〜 テレビ 〜
映像時代の先駆者『高柳健次郎』

 高柳健次郎は、明治32年(1899)年現在の浜松市安新町に生まれました。幼い頃は「お姫様」とあだながつくほど痩せた目立たない子供でしたが、機械の成り立ちや作り方には好奇心旺盛でした。大正10年(1921)に東京高等工業学校電気科(現在の東京工業大学)を卒業するとき、「10年20年先を考えて研究に取り組むこと」を師から学んだ彼は、無線やラジオを越え、遠方の光景が即座に送られ再現できるという「無線遠視法」の夢を大きく抱いていました。そして大正13年(1924)3月、浜松高等工業学校(現在の静岡大学工学部)に助教授として赴任すると、テレビの研究を始めます。
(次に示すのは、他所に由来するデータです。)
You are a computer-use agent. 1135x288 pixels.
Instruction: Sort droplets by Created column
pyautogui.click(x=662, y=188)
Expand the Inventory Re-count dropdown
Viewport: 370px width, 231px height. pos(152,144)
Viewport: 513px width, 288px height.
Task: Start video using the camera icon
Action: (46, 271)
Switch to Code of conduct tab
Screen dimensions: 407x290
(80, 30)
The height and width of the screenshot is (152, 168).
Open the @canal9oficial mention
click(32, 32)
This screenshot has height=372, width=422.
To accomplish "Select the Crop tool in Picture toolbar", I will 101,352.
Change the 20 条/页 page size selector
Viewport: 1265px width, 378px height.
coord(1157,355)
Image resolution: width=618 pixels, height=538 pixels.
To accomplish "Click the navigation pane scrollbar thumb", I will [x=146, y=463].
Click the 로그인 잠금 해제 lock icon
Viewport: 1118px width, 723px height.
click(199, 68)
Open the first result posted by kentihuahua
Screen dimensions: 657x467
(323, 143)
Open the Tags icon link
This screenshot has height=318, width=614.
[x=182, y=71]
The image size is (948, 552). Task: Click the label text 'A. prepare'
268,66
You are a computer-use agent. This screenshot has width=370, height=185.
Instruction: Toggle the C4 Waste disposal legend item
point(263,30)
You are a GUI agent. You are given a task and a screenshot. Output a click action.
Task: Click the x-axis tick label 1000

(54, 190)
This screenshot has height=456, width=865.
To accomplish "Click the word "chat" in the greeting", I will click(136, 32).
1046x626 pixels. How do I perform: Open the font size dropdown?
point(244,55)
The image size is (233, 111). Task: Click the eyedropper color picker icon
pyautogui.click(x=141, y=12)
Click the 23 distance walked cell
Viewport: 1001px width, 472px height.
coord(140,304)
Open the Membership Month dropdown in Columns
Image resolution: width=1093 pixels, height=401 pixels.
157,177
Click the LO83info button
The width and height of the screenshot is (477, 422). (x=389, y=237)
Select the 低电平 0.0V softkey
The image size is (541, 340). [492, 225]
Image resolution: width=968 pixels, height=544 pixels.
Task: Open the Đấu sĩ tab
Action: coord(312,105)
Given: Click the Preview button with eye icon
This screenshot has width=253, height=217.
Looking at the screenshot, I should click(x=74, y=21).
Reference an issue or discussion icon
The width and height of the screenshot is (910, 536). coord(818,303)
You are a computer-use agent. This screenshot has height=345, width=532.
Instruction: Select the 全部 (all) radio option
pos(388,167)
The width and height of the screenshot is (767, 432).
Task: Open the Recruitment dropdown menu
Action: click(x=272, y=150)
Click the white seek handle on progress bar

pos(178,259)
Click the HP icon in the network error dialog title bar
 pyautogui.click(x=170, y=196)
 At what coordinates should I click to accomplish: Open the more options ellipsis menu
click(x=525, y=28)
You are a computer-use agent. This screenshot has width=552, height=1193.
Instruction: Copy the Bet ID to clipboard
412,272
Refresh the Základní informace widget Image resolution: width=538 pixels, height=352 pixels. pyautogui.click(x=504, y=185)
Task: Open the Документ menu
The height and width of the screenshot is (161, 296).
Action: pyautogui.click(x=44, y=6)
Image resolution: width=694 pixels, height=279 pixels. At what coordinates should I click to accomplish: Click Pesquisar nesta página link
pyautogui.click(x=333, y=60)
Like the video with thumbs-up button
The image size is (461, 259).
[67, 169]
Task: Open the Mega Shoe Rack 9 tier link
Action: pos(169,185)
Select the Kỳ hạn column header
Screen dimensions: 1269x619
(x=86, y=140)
 当時外国では機械方式がメインだったのに対し、彼は開発に成功する可能性が極めて少ないとされていた電子方式に目をつけ、独自の研究を進めました。しかし一人の助っ人もなく研究費に苦労していた彼は、学校の倉庫の中で実験機具をほとんど手製で作って実験を繰り返しました。失敗と改良を繰り返し、ついに大正15年(1926)12月25日「イ」の字がブラウン管に再生されたのです。ですが当時のブラウン管は非常に暗かったため、暗箱に入れてのぞき窓から眺めたものでした。


大正15年に「イ」の文字がテレビ画面にはじめて映し出されたときに使われた原稿(左)
と昭和8年の「浜工式テレビ」に映し出された画像(右)

 この実験の成功を機に、徐々に彼の助っ人たちは増えていきました。しかし、夢物語のようなテレビ開発までの道のりは長く、全電子式テレビジョン完成は昭和11年(1936)、日本最初のテレビ本放送開始は昭和28年(1953)になってからのことです。
 今では一人一台といわれ、当たり前のようにブラウン管の映像を見ている私たち・・・。このテレビの誕生には、未来を見つめながら自分のテーマを追い続けた高柳健次郎の功績があったことを忘れてはならないでしょう。彼の功績はまた、浜松の光産業発展の足掛かりにもなりました。


昭和56年(1981)、文化勲章を受賞した当時の高柳健次郎氏

現在、静岡大学工学部構内には高柳記念館、浜松市西部公民館前には彼の記念碑、NHK浜松支局前には「イ」の文字の記念碑が設置されています。